Exacerbated Responses to Oxidative Stress by an Na+Load in Isolated Nerve Terminals: the Role of ATP Depletion and Rise of [Ca2+]i

Abstract

We have explored the consequences of a [Na⁺]_i load and oxidative stress in isolated nerve terminals. The Na⁺ load was achieved by veratridine (5–40 μm), which allows Na⁺ entry via a voltage-operated Na⁺ channel, and oxidative stress was induced by hydrogen peroxide (0.1–0.5 mm). Remarkably, neither the [Na⁺]_i load nor exposure to H₂O₂ had any major effect on [Ca²⁺]_i, mitochondrial membrane potential (Δψm), or ATP level. However, the combination of an Na⁺ load and oxidative stress caused ATP depletion, a collapse of Δψm, and a progressive deregulation of [Ca²⁺]_i and [Na⁺]_i homeostasis.
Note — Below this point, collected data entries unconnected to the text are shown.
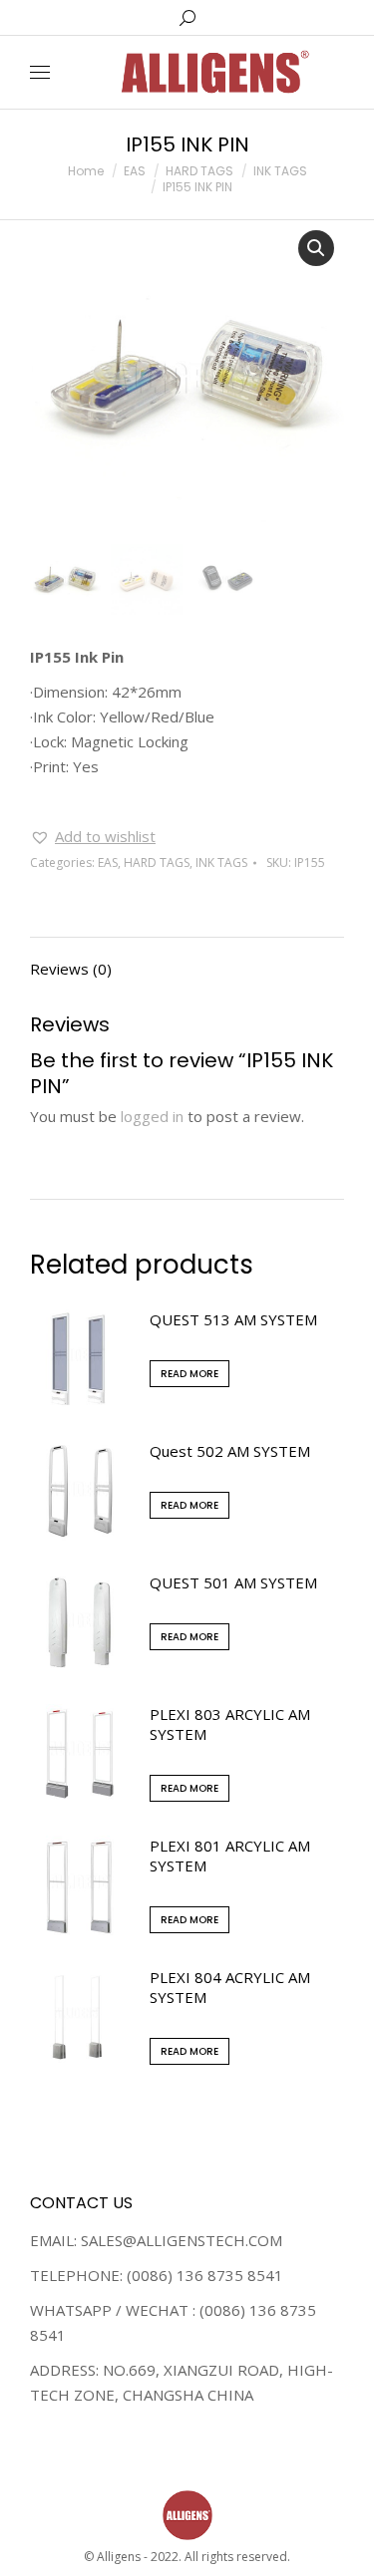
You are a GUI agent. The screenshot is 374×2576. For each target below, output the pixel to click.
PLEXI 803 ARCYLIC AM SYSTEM (230, 1724)
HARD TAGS (156, 862)
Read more (189, 1373)
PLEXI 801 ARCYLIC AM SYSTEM (230, 1855)
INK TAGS (221, 862)
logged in (152, 1116)
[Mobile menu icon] (40, 72)
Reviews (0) (71, 969)
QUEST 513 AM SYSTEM (233, 1319)
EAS (108, 862)
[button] (93, 836)
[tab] (187, 959)
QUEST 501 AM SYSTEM (233, 1582)
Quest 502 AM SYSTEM (230, 1451)
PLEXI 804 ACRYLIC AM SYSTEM (230, 1987)
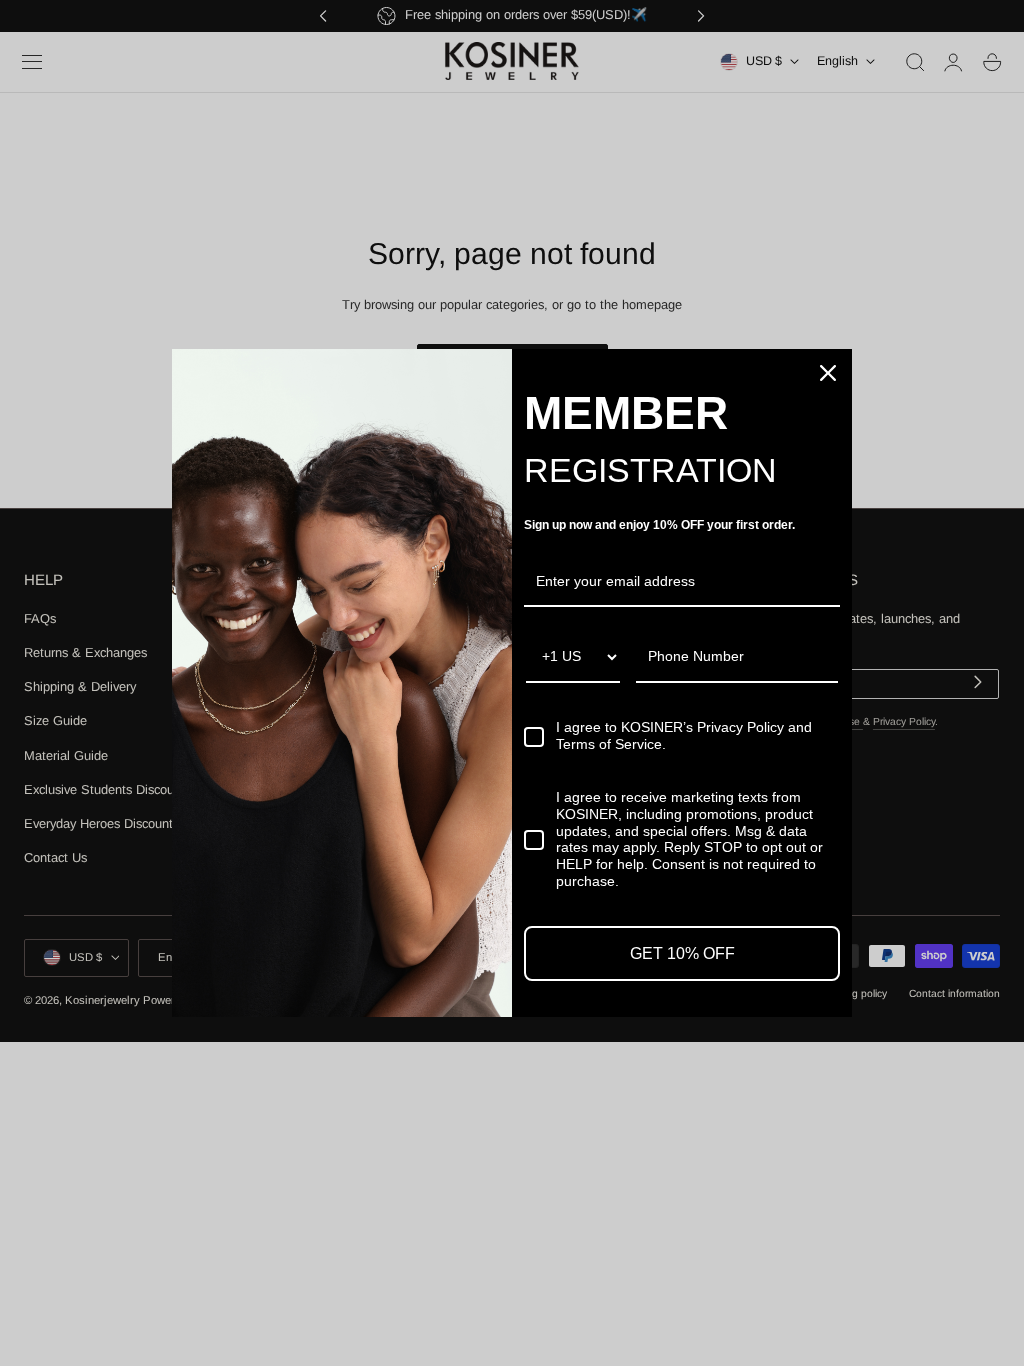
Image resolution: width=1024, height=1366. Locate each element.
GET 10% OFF (682, 953)
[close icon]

The decrease in the ATP level was unrelated to an increase in [Ca²⁺]_i and paralleled the rise in [Na⁺]_i. The loss of Δψm was prevented in the absence of Ca²⁺ but unaltered in the presence of cyclosporin A. We conclude that the increased ATP consumption by the Na,K–ATPase that results from a modest [Na⁺]_i load places an additional demand on mitochondria metabolically compromised by an oxidative stress, which are unable to produce a sufficient amount of ATP to fuel the ATP-driven ion pumps. This results in a deregulation of [Na⁺]_i and [Ca²⁺]_i, and as a result of the latter, collapse of Δψm. The vicious cycle generated in the combined presence of Na⁺ load and oxidative stress could be an important factor in the neuronal injury produced by ischemia or excitotoxicity, in which the oxidative insult is superimposed on a disturbed Na⁺ homeostasis.